▶ Required work
Every entry needs to appear again exactly as written below.

____ Records supplied

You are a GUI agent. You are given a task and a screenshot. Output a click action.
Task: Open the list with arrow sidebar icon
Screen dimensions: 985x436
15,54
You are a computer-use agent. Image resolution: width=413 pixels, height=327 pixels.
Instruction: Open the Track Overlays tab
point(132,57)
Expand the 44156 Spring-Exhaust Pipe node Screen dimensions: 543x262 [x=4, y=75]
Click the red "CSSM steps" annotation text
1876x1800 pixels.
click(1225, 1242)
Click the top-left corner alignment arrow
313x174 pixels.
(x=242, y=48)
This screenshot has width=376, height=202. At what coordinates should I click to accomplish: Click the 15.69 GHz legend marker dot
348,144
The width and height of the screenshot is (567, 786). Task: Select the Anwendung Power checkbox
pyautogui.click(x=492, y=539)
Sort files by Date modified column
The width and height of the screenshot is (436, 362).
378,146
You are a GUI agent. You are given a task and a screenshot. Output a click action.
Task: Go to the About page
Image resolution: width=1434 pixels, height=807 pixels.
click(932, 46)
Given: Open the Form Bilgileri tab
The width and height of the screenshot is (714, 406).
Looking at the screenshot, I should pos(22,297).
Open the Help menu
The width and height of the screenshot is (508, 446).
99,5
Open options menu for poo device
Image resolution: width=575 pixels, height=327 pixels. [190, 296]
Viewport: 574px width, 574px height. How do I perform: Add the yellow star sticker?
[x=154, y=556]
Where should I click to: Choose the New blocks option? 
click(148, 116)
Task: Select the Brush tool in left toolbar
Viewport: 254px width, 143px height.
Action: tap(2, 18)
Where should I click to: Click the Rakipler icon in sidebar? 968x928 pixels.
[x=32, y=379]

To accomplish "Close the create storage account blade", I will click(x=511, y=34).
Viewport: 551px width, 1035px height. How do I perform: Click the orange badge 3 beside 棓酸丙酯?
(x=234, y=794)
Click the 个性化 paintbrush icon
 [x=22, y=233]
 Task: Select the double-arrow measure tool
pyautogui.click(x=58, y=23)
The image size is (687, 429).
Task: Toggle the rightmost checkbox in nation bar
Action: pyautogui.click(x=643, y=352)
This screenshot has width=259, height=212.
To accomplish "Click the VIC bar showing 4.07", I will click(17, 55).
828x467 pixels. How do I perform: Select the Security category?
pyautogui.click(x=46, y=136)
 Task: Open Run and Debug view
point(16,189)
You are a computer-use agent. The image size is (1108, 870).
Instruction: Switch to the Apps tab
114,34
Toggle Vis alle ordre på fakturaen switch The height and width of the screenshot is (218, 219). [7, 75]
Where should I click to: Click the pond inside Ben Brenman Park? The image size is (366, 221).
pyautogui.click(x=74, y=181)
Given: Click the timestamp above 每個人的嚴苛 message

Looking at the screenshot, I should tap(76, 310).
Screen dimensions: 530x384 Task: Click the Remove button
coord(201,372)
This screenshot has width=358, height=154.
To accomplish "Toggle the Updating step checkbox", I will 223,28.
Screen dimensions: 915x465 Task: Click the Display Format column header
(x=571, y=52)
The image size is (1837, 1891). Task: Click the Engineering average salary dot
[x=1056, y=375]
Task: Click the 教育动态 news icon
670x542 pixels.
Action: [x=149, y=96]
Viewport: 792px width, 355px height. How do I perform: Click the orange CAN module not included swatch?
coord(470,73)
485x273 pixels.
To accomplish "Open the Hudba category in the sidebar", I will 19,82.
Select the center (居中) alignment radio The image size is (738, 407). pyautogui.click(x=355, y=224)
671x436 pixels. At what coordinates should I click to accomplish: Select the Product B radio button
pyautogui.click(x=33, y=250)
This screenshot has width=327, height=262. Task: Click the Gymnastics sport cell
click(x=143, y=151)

________

▶ Written response
You are a GUI agent. You are given a task and a screenshot. Output a click action.
Task: Open the list with arrow sidebar icon
Screen dimensions: 985x436
15,54
You are a computer-use agent. Image resolution: width=413 pixels, height=327 pixels.
Instruction: Open the Track Overlays tab
point(132,57)
Expand the 44156 Spring-Exhaust Pipe node Screen dimensions: 543x262 [x=4, y=75]
Click the red "CSSM steps" annotation text
1876x1800 pixels.
click(1225, 1242)
Click the top-left corner alignment arrow
313x174 pixels.
(x=242, y=48)
This screenshot has width=376, height=202. At what coordinates should I click to accomplish: Click the 15.69 GHz legend marker dot
348,144
The width and height of the screenshot is (567, 786). Task: Select the Anwendung Power checkbox
pyautogui.click(x=492, y=539)
Sort files by Date modified column
The width and height of the screenshot is (436, 362).
378,146
You are a GUI agent. You are given a task and a screenshot. Output a click action.
Task: Go to the About page
Image resolution: width=1434 pixels, height=807 pixels.
click(932, 46)
Given: Open the Form Bilgileri tab
The width and height of the screenshot is (714, 406).
Looking at the screenshot, I should pos(22,297).
Open the Help menu
The width and height of the screenshot is (508, 446).
99,5
Open options menu for poo device
Image resolution: width=575 pixels, height=327 pixels. [190, 296]
Viewport: 574px width, 574px height. How do I perform: Add the yellow star sticker?
[x=154, y=556]
Where should I click to: Choose the New blocks option? 
click(148, 116)
Task: Select the Brush tool in left toolbar
Viewport: 254px width, 143px height.
Action: tap(2, 18)
Where should I click to: Click the Rakipler icon in sidebar? 968x928 pixels.
[x=32, y=379]

To accomplish "Close the create storage account blade", I will click(x=511, y=34).
Viewport: 551px width, 1035px height. How do I perform: Click the orange badge 3 beside 棓酸丙酯?
(x=234, y=794)
Click the 个性化 paintbrush icon
 [x=22, y=233]
 Task: Select the double-arrow measure tool
pyautogui.click(x=58, y=23)
The image size is (687, 429).
Task: Toggle the rightmost checkbox in nation bar
Action: pyautogui.click(x=643, y=352)
This screenshot has width=259, height=212.
To accomplish "Click the VIC bar showing 4.07", I will click(17, 55).
828x467 pixels. How do I perform: Select the Security category?
pyautogui.click(x=46, y=136)
 Task: Open Run and Debug view
point(16,189)
You are a computer-use agent. The image size is (1108, 870).
Instruction: Switch to the Apps tab
114,34
Toggle Vis alle ordre på fakturaen switch The height and width of the screenshot is (218, 219). [7, 75]
Where should I click to: Click the pond inside Ben Brenman Park? The image size is (366, 221).
pyautogui.click(x=74, y=181)
Given: Click the timestamp above 每個人的嚴苛 message

Looking at the screenshot, I should tap(76, 310).
Screen dimensions: 530x384 Task: Click the Remove button
coord(201,372)
This screenshot has width=358, height=154.
To accomplish "Toggle the Updating step checkbox", I will 223,28.
Screen dimensions: 915x465 Task: Click the Display Format column header
(x=571, y=52)
The image size is (1837, 1891). Task: Click the Engineering average salary dot
[x=1056, y=375]
Task: Click the 教育动态 news icon
670x542 pixels.
Action: [x=149, y=96]
Viewport: 792px width, 355px height. How do I perform: Click the orange CAN module not included swatch?
coord(470,73)
485x273 pixels.
To accomplish "Open the Hudba category in the sidebar", I will 19,82.
Select the center (居中) alignment radio The image size is (738, 407). pyautogui.click(x=355, y=224)
671x436 pixels. At what coordinates should I click to accomplish: Select the Product B radio button
pyautogui.click(x=33, y=250)
This screenshot has width=327, height=262. Task: Click the Gymnastics sport cell
click(x=143, y=151)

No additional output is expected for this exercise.